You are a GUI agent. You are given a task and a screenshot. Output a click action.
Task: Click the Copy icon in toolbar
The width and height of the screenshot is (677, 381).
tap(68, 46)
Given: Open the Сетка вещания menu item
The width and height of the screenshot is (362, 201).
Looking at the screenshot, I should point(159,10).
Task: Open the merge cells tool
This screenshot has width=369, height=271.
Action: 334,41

.....

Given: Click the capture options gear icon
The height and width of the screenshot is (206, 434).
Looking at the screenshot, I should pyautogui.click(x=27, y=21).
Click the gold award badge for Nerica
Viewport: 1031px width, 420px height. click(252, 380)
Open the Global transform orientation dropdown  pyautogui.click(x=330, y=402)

.....

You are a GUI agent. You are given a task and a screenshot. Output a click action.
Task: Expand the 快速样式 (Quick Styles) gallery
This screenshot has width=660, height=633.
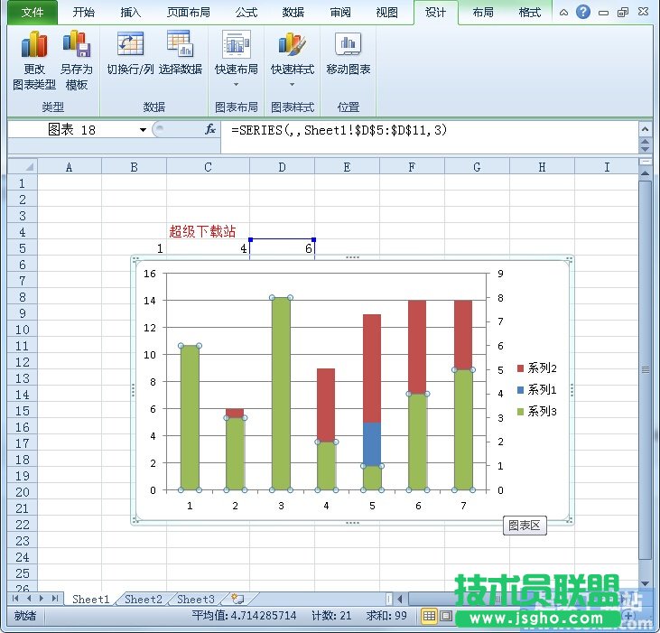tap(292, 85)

.....

Among the lines above, find each one containing the string "Open" and copy it.

- Final answer
Given: Open the Сетка вещания menu item
Task: Open the merge cells tool
Open the Global transform orientation dropdown  pyautogui.click(x=330, y=402)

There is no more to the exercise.